— BEGIN —

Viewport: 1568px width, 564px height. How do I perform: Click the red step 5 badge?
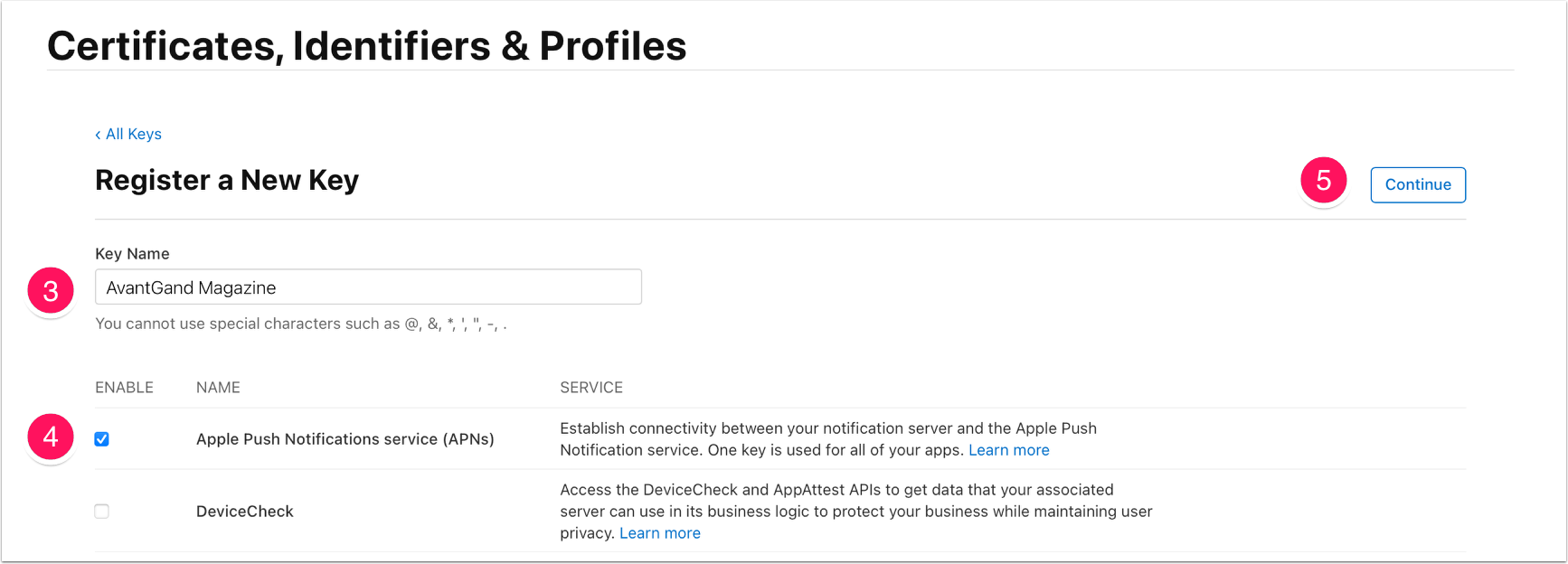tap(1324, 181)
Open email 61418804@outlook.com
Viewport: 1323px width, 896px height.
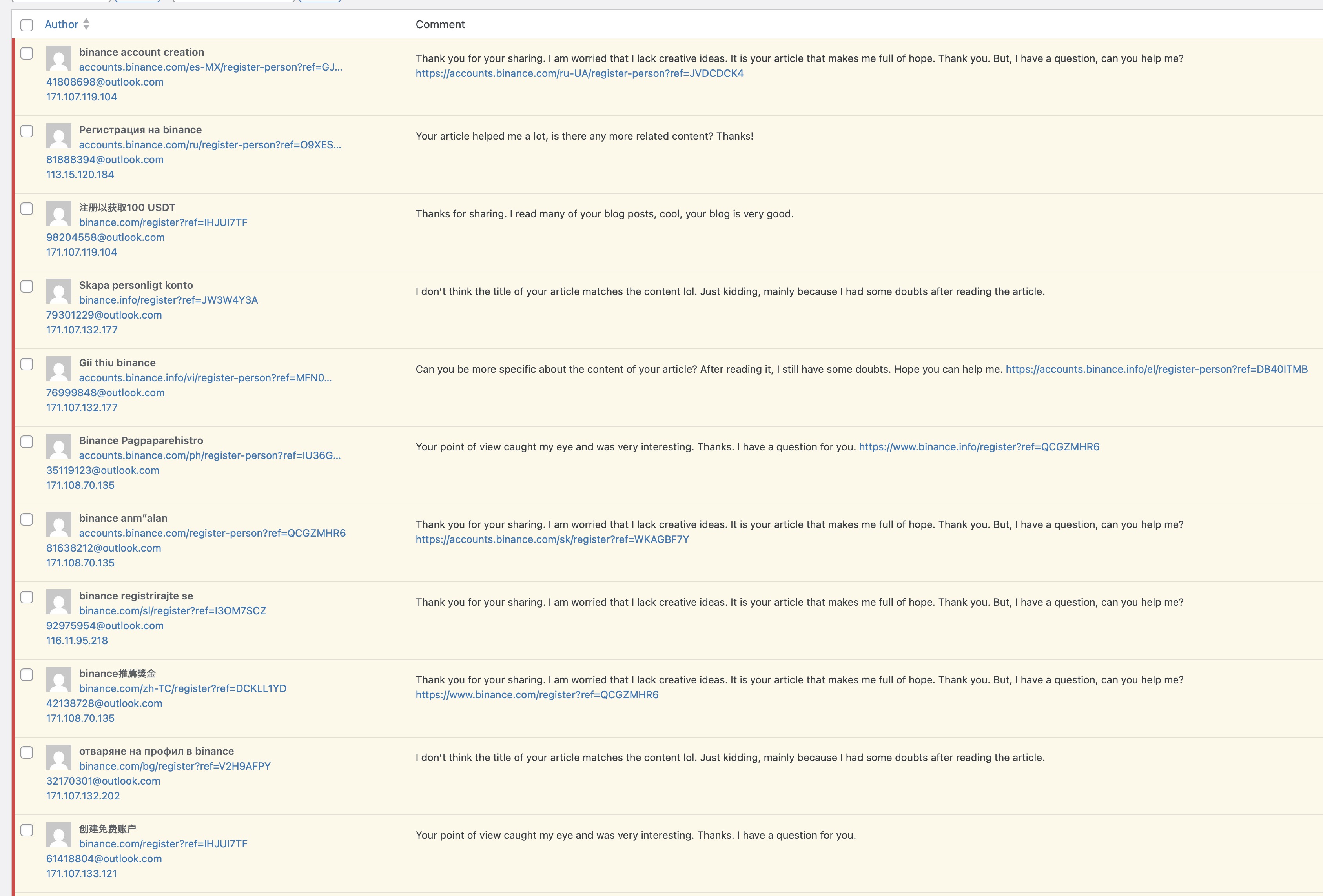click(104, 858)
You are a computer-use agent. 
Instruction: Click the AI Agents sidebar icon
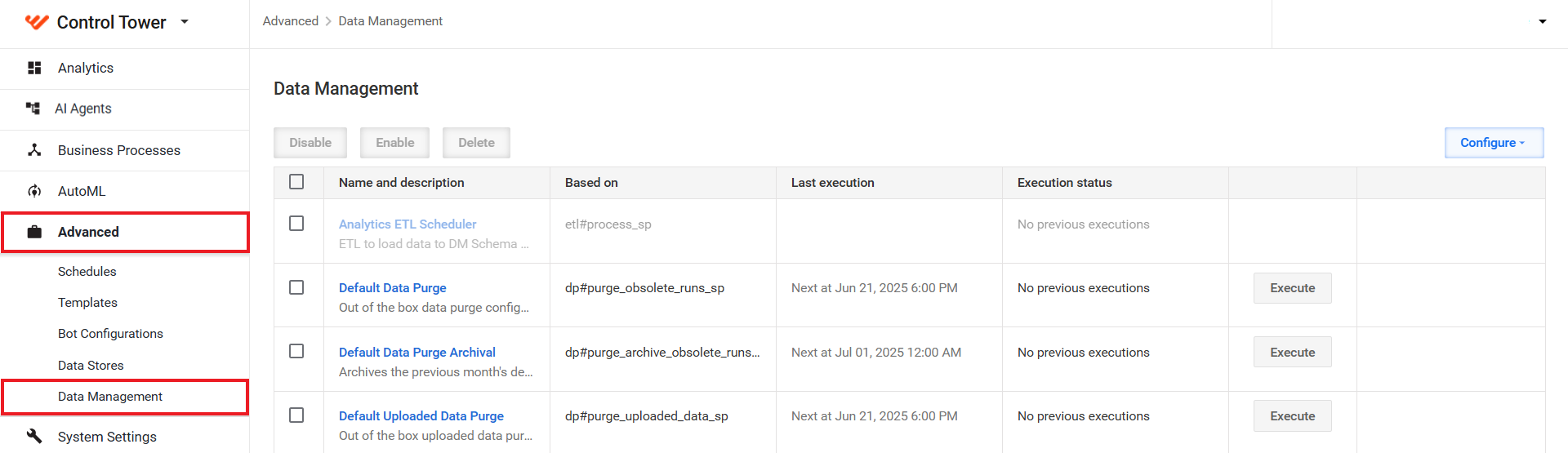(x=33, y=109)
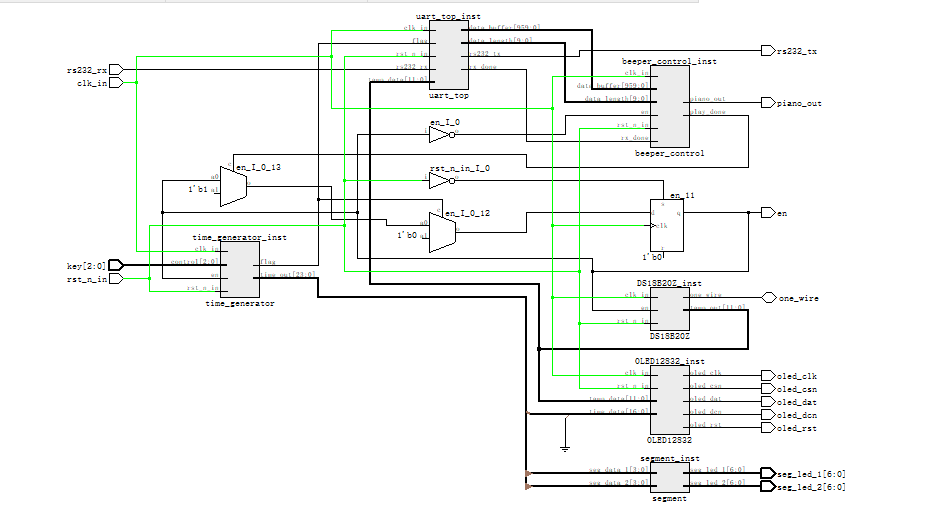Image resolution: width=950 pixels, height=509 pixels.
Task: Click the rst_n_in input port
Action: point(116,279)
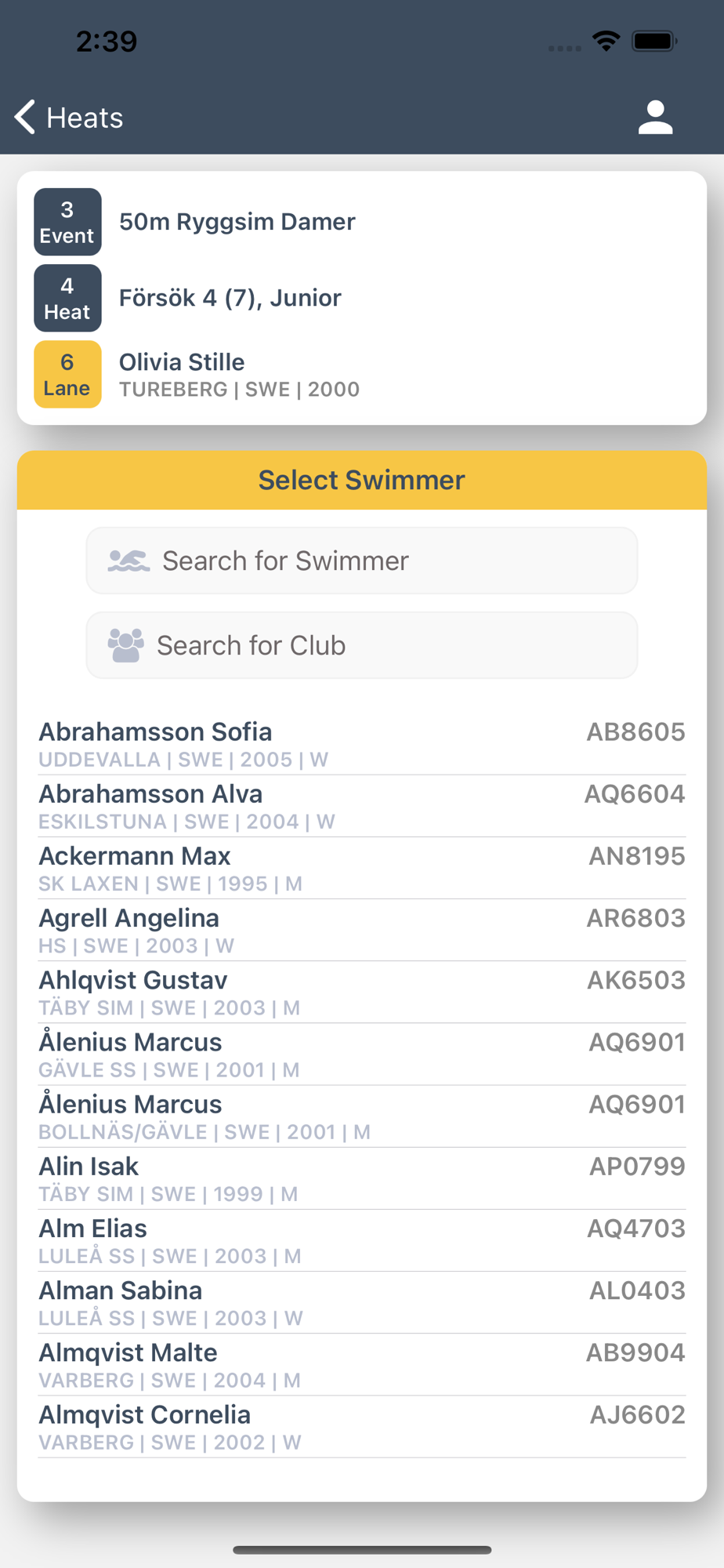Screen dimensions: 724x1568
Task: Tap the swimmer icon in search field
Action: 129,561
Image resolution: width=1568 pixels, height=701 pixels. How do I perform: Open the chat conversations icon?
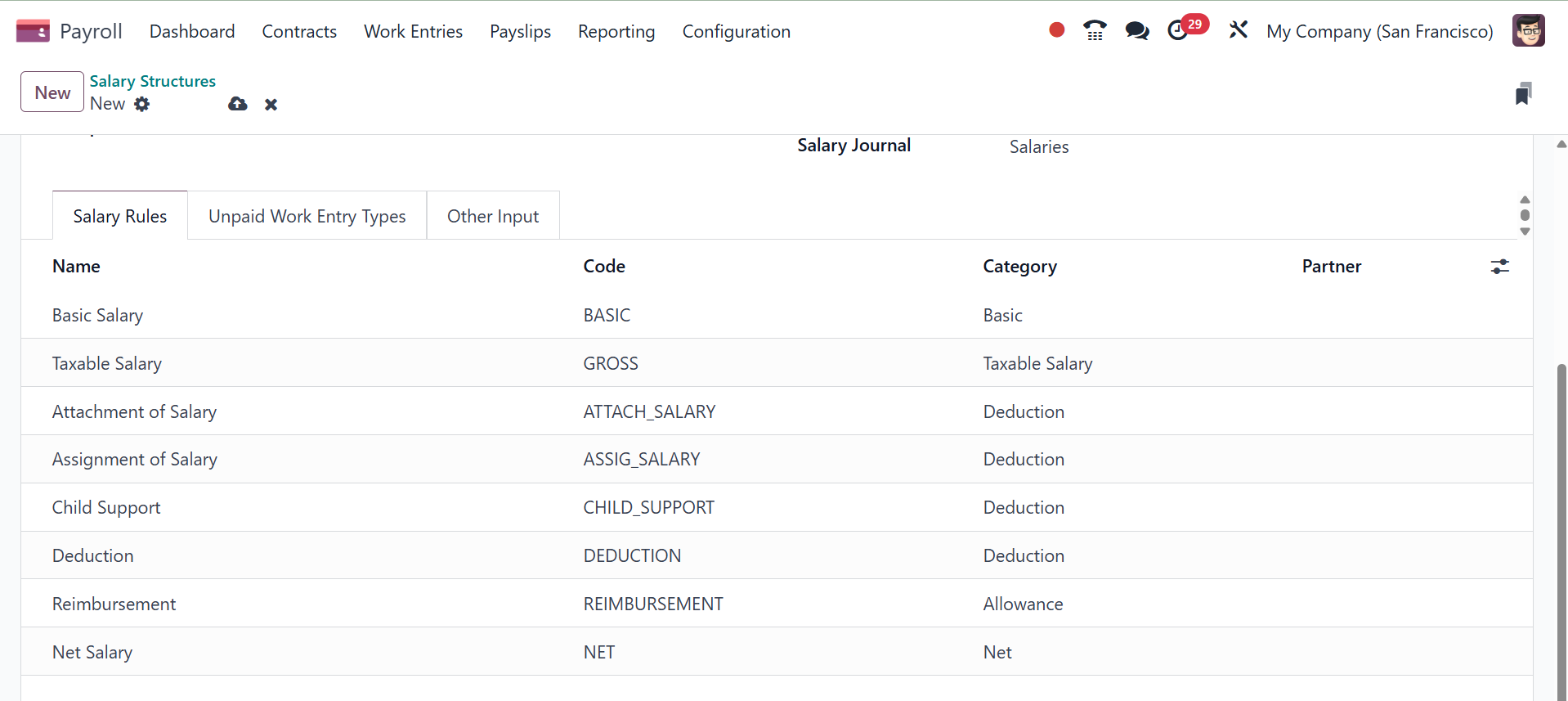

— END —

_Goal_.
Render each line of the records as a Markdown table with the columns Row and Text. Number the rows in order, skip blank lines, and omit the pictures.

_Answer to the exercise_.
| Row | Text |
|---|---|
| 1 | Viewport: 1568px width, 564px height. How do I perform: Click the red step 5 badge? |
| 2 | tap(1324, 181) |
| 3 | Open email 61418804@outlook.com |
| 4 | Viewport: 1323px width, 896px height. |
| 5 | click(104, 858) |
| 6 | You are a computer-use agent.  |
| 7 | Instruction: Click the AI Agents sidebar icon |
| 8 | (x=33, y=109) |
| 9 | Image resolution: width=950 pixels, height=509 pixels. |
| 10 | Task: Click the rst_n_in input port |
| 11 | Action: point(116,279) |
| 12 | Screen dimensions: 724x1568 |
| 13 | Task: Tap the swimmer icon in search field |
| 14 | Action: 129,561 |
| 15 | Image resolution: width=1568 pixels, height=701 pixels. How do I perform: Open the chat conversations icon? |